An Action (Human Motion) Generation from a High-Level Description
By Alexander Hauptmann
The capability of synthesizing realistic human motions is one of the crucial techniques in 3D content creation, which can be useful in many applications such as movies, computer games, pedestrian simulation, etc. Although many generative models have been proposed that can automatically synthesize human motions from some types of inputs, the models require low-level descriptive inputs (e.g., directions at every time-step) or can generate very short motions corresponding to specific singular (atomic) action. Instead, we aim to develop a generative model that can synthesize motions that match to long-lasting complicated actions from a user’s high-level description (e.g., natural language).
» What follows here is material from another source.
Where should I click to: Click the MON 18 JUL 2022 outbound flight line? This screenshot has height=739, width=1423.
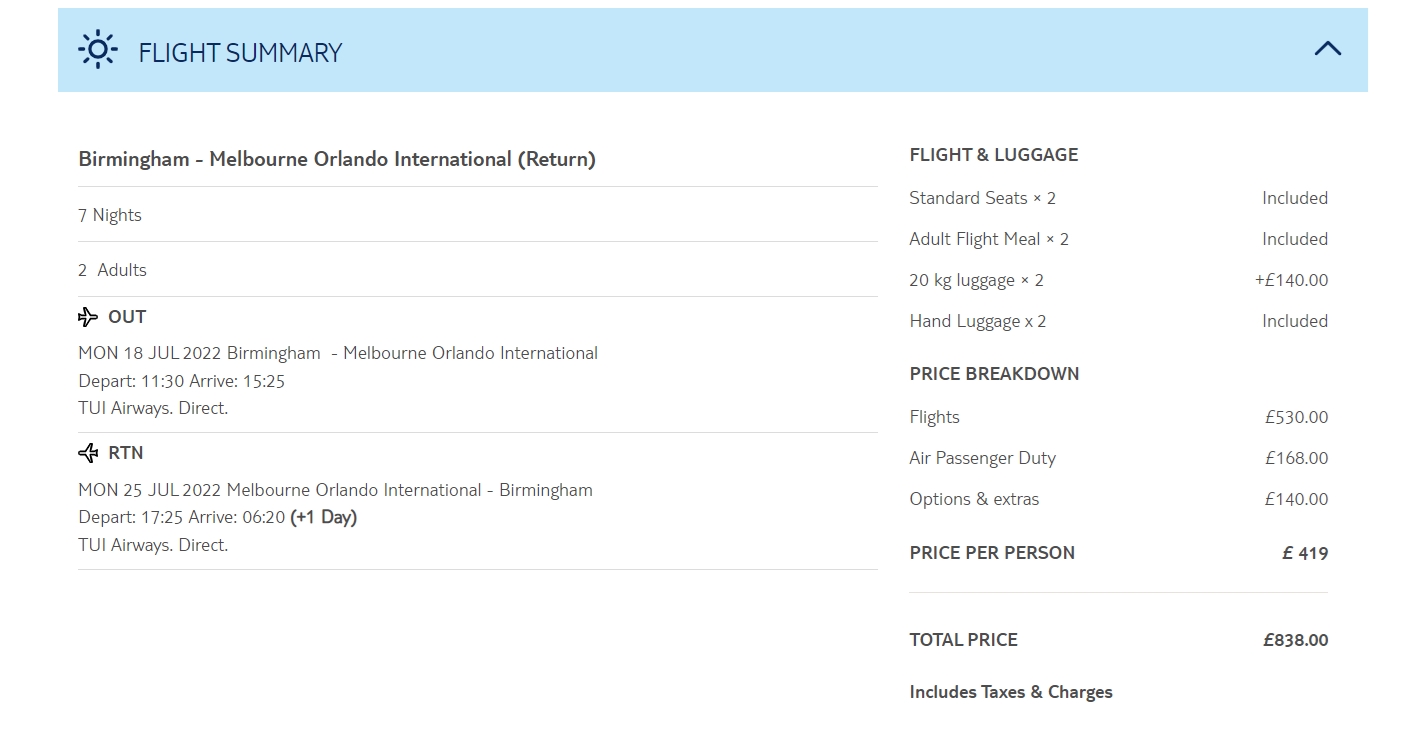coord(338,353)

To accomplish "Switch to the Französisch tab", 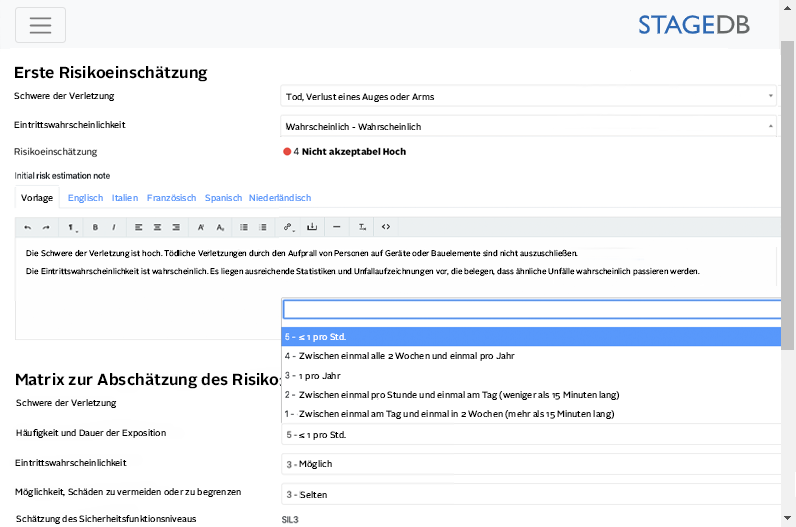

More specifically, given a high-level action, our method will generate synthetic SMPL sequences. The motivation is derived from how humans understand a new action through factorizing it into the combination of known atomic actions. Our proposed method will learn alignments between atomic verb phrases and SMPL sequence clips unsupervisedly and requires no extra temporal annotations. Meanwhile, the application of our model will thus no longer be limited by types of actions. Through factorizing into combinations of atomic actions, the model can generate a synthetic sequence of complicated actions for the first time. We think this method can be widely applied in VR-related fields. For example, it provides a new method to control characters in VR games, it can generate synthetic 3D sequences for other tasks’ training, and it provides a text to video explanation in VR chatting, etc.